例えば、いつかはフェラーリに乗ってみたいと昔から考えていて、ここ数年の間に何らかの成功を収めたような人がいたとするならば、すでにカリフォルニアかカリフォルニアTを購入していてもおかしくない。カリフォルニアが日本で発売となったのは2009年だというから、この間、フェラーリの潜在的な新規顧客にカリフォルニアおよびカリフォルニアTが、ある程度は行き渡ってしまっている可能性はないのだろうか。

  • フェラーリのクネヒテル氏とデパオリ氏

    話を聞いたディーター・クネヒテル氏(左)とリノ・デパオリ氏

「カリフォルニアT」から進化した部分とは

「新規顧客にも既存顧客にも、ポルトフィーノで訴求できると思う」。先程の疑問に対する答えとして、デパオリ社長は楽観的な見通しを示した。同氏によれば、新規顧客はパフォーマンス(走り)がフェラーリの特徴であると認めつつも、より多用途性や快適な乗り心地を重視する傾向にあるとのこと。この「versatility」(多用途であること)こそカリフォルニアが成功を収めた理由であり、その観点で見た場合、ポルトフィーノはカリフォルニアよりも新規顧客に訴求できるクルマだとする。

また、ポルトフィーノはカリフォルニアに比べ、よりスポーティーな外観を獲得しているともデパオリ社長は語った。

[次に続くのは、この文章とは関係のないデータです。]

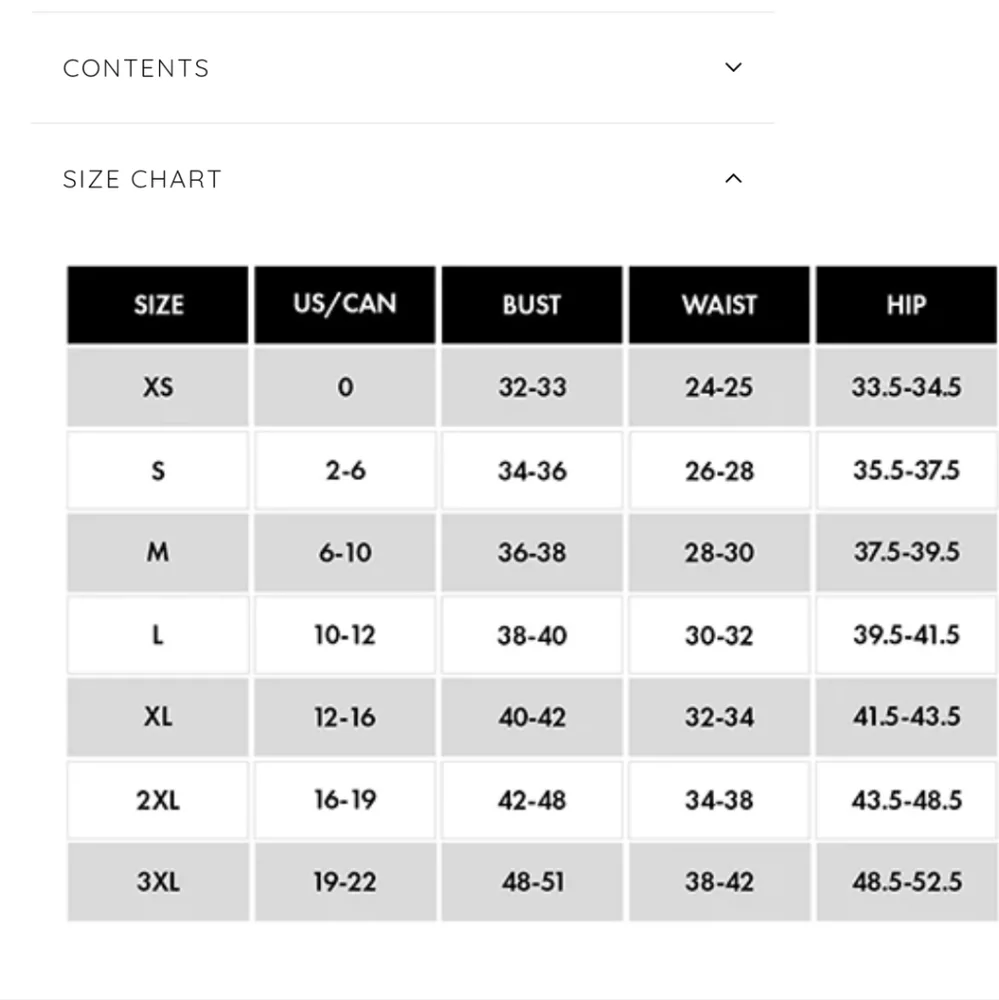
Task: Click the 3XL size cell
Action: click(158, 882)
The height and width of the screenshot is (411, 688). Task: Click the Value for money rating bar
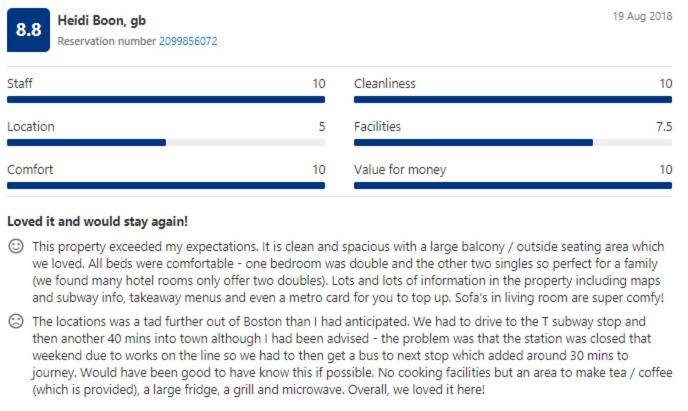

この部分は既存のフェラーリオーナーにも響くのではというのが同氏の考えだ。

  • フェラーリ「ポルトフィーノ」の外観

    念のためお伝えしておくと、このクルマはデュアルクラッチ・トランスミッション(DCT)を採用しているのでオートマ車(AT)の一種だ

ポルトフィーノは新規と既存の双方の顧客に訴求可能なクルマだが、カリフォルニアシリーズで多くの新しい顧客を獲得できた現状を踏まえると、ポルトフィーノ購入者の新規顧客と既存顧客の内訳はカリフォルニアほど片寄らず、「たぶん、50:50というような感じになるのでは」というのがデパオリ社長の予想だ。カリフォルニアシリーズに乗っている人が、ポルトフィーノに乗り換えるケースも出てくるだろうと同氏は見通す。

つまり、日本には新たにフェラーリオーナーとなり得る人がまだまだいるし(あるいは現れるし)、すでにフェラーリを持っている人がポルトフィーノを買うケースも十分に考えられるというのがデパオリ社長の見立てだ。フェラーリ・ジャパンによれば、既存のフェラーリオーナーがセカンドカーとしてポルトフィーノを購入し、日々の「通勤に使う」ようなケースも考えられるとのことだった。